As an engaged woman, Shlesinger jokes that stray singletons now ask her, in not-so-subtle ways, what her “secret” is. She paints the image of being cornered in a Trader Joe’s full of hot women buying flowers and frozen yogurt. According to Shlesinger, what these ladies have in common with most others is they wrongly assume there is any sort of special magic to finding “the one.” She blames this on the female fantasy that a man will somehow pick you out of a crowd of girls who generally look exactly the same. The falsified and-then-I-saw-her moment suggests a level of effortlessness that simply doesn’t exist. Shlesinger describes how girls put out vibes of being so “carefree” when really it’s an orchestrated act of posing like peacocks. She says we are coyotes who stuff our paws into our heels, but then walk around safely in a pack of coyote friends.

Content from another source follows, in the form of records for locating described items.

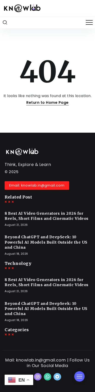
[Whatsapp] (47, 376)
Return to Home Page (47, 102)
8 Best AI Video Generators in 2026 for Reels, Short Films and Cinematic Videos (47, 216)
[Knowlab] (22, 8)
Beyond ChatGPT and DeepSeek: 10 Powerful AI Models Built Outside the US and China (46, 242)
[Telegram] (57, 376)
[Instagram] (38, 376)
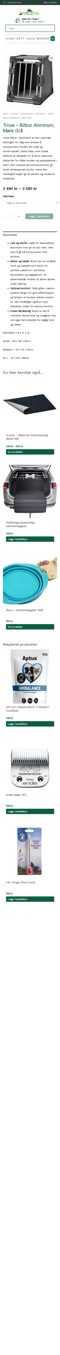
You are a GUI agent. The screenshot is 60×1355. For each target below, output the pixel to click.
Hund (10, 38)
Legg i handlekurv (39, 216)
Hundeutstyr (26, 113)
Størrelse (8, 196)
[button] (51, 58)
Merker (43, 38)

Shlesinger also calls out the archetype of the shy, unsure girl. She notes the strong, independent girl gets the Jonah Hill of the movie, while the quiet girl in the corner gets Channing Tatum. No hate on Jonah Hill, but it’s true that we see this “damsel in distress” glorified again and again. According to Schlesinger, men, like lions, would rather go for the gazelle with the broken hoof who doesn’t understand basketball than the gazelle who “[owns] her own home and has a PhD.” Shlesinger aptly states that “whatever kind of woman you are, you are right. That’s it.” However, if you are indeed that shy girl, you don’t want a guy to pick you out of a crowd saying, “Excuse me, I couldn’t help but notice you look terrified.”
Shlesinger then claims that while every hot girl knows that she’s hot, we’ve been trained to say we’re “not even trying.” Girls don’t want to admit that they’re dressing up for men, but Shlesinger makes the case that “it’s normal to want to be noticed by someone you find attractive.” Society tells us this should feel wrong. These are only a few examples of how Shlesinger uses comedy over and over again to note the plethora of reasons for which women are faulted and misrepresented in our society, to hilarious and thought-provoking ends. Watch “Elder Millennial,” and you’ll see how even feminism can be funny.